Jhon Gonzales

Tamshiyacu, 1985, Dist. Fernando Lores, Prov. Maynas, Región Loreto.

A la edad de 17 años, migra a la ciudad de Iquitos para cursar sus estudios superiores. Es así como ingresa a la especi,alidad de pintura, en la Escuela Regional de Bellas Artes “Víctor Morey”, de donde egresa y posteriormente se vuelve docente.

EL OLVIDO DE LOS HORCONES

Primera exposición invidual del artista en Lima

¿Es objeto de las artes plásticas representar lo real como es percibido por la experiencia sensible? ¿Qué deberíamos pensar de esta duplicación, cuando vemos la serie titulada El olvido de los horcones, de Jhon Gonzales? Su trabajo es el mejor testimonio de que es posible materializar el olvido que padecemos y al hacerlo, como en un caleidoscopio, tornar privilegiadas las escenas que transcurren circulares entre madera y agua cotidianas. Porque es posible pintar siguiendo el curso de las estaciones, unidas por el hilo de un río creciente o vaciante – Máquina hídrica, impulsando un tiempo fluvial que puede llegar a ser muy denso. En todo caso ¿no es el humano un ser olvidadizo (animal obliviscens) por naturaleza? ¿Es posible pintar, no sin cierta resignación, aquello que la sociedad sumerge en el río del olvido?
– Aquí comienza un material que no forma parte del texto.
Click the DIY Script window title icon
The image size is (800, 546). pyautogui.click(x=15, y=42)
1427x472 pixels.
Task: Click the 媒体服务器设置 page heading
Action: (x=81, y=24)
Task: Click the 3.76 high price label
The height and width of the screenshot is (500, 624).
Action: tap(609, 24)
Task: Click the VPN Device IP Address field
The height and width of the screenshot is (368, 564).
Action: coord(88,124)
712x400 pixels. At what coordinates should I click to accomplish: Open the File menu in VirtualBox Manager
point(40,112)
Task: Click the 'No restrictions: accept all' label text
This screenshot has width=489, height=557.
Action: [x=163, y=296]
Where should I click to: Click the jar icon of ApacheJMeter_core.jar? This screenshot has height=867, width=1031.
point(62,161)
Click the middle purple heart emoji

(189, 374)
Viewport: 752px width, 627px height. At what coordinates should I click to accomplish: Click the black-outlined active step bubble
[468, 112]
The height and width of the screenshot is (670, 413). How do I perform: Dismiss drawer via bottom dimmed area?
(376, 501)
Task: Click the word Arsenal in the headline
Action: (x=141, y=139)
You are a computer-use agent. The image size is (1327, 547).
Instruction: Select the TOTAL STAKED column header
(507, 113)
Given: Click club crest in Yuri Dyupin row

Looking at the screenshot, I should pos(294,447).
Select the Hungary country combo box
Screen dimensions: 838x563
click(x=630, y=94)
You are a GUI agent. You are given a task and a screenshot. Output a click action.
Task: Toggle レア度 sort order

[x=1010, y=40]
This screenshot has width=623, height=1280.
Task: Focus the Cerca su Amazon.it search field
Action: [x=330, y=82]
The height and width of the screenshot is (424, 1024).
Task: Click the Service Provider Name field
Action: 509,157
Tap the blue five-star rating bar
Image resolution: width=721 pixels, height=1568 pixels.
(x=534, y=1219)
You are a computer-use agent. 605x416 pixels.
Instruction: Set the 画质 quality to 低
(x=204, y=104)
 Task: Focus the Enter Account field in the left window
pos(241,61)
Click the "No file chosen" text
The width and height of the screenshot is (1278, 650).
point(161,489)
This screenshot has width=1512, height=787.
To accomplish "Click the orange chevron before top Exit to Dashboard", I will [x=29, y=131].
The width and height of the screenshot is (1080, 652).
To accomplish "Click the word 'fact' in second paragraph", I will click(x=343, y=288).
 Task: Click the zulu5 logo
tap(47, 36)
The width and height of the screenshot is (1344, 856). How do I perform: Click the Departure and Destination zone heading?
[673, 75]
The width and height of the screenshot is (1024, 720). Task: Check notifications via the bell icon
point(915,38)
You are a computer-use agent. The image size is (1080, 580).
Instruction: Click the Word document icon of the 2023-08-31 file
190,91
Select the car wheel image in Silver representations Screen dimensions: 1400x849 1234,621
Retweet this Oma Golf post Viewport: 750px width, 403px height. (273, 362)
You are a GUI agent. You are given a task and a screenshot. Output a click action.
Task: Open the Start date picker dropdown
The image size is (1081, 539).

Mientras en alguna parte, los políticos vuelven a debatir la posibilidad de reubicar a Belén y sus viviendas de la pendiente que baja desde el mercado hasta la ribera del río.

Horcones incansables.jpg

Donde otros, han peleado combates que han disminuido el volumen de la memoria al institucionalizarla, oponiéndose irreflexivamente al olvido como fieles seguidores de Funes el memorioso –del cuento de Borges-; en la pintura de J. Gonzales encontramos los horcones afirmados en tierra firme, antes que la marea del río crezca de nuevo –Y esto último es literal. Porque los horcones son esos palos que en un extremo tiene la forma de una “Y” orientada hacia arriba, dado que son el principal soporte estructural en la construcción de las viviendas en el medio rural-indígena, los horcones tienen una significación especial porque son entidades que conviven con los habitantes de la casa; según el pueblo que se trate pueden representar entidades diversas del mundo animal o vegetal, así como estados de la persona, en muchos casos se celebran fiestas rituales de agradecimiento por separado, de acuerdo a la función social que cumplan.

En una cultura como la nuestra, enterrar horcones en la época de la vaciante, palafitos en el agua para levantar la casa cuando viene la creciente, elevar el cuerpo por encima de sus corrientes, sentarse en el embarcadero para echar la red, pescar diseños estructurales extraídos del espacio o del reflejo en el agua, con la gimnasia de espátulas y pinceles, es trabajar recuperando la memoria de la tierra, la madera y el agua, volviéndonos mejores: pintando la reminiscencia.”